Washington, D.C. – U.S. Senator Catherine Cortez Masto (D-Nev.) cosponsored the Simplifying Financial Aid for Students Act of 2018, legislation to streamline the financial aid application process for graduate and undergraduate students, in an effort to help more underserved students have access to financial aid and attend college. The bill would simplify the FAFSA form, making it more accessible and easier to complete for low-income students by greatly reducing the number of questions a student would need to answer if they are a recipient of a means-tested program and increasing the number of questions based on tax filing characteristics.
“Applying for federal financial aid can be an overwhelming and confusing process for many students and their families,” said Cortez Masto. “Modernizing and simplifying the process of applying for federal student aid will not only empower students and their families to find all of the resources to pursue a higher education, it will also support students in receiving the federal assistance they need to overcome the financial hurdles associated with going to college. I am proud to cosponsor a measure that would increase financial and educational opportunities for students and help them on their path to a higher education.”

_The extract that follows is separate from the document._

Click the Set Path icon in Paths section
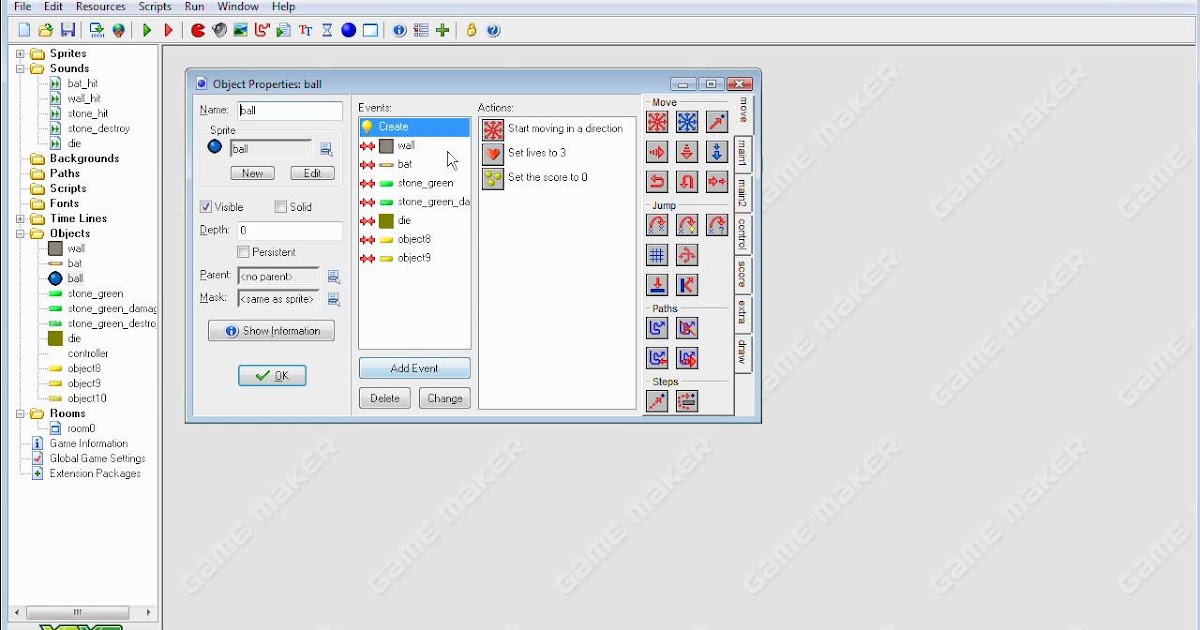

“We know that when a student completes the federal financial aid form, he or she is more likely to receive aid, attend college, and graduate from college,” Booker said. “But sadly, less than half of today’s high school students complete the form, and students from underserved backgrounds complete the form at even lower rates than their peers. We must make the process of obtaining aid for higher education easier. Our bill would simplify the complicated process in order to reduce barriers to higher learning for students from marginalized populations.”
The bill was re-introduced by U.S. Senator Cory Booker (D-N.J.) and cosponsored by Senators Richard Blumenthal (D-Conn.), Kirsten Gillibrand (D-N.Y.), Jeff Merkley (D-Ore.), Doug Jones (D-Ala.), and Kamala Harris (D-Calif.).
Specifically the Simplifying Financial Aid for Students Act of 2018 would:
- Deem a student eligible for a “zero expected family contribution” determination if the student’s parents or the student are recipients of means tested programs.
- Modify the simplified needs analysis formula by proposing a pathways approach based on income tax filing characteristics.
- Transform the FAFSA to use the most minimal set of data elements when assessing student need.
- Coordinate between the Department of Education, the Internal Revenue Service and other Departments and Agencies to deem eligibility for an automatic zero expected family contribution.
- Codify the use of prior-prior year data into law.
- Make FAFSA accessible for completion on a mobile device.
- Aim to make FAFSA accessible to more students by eliminating the Selective Service registration and prior drug convictions from student eligibility criteria for federal student financial aid.
- Streamline determinations and verification for homeless and foster youth and consolidate questions regarding homeless status on the FAFSA.
- Make DREAMers eligible for federal financial aid.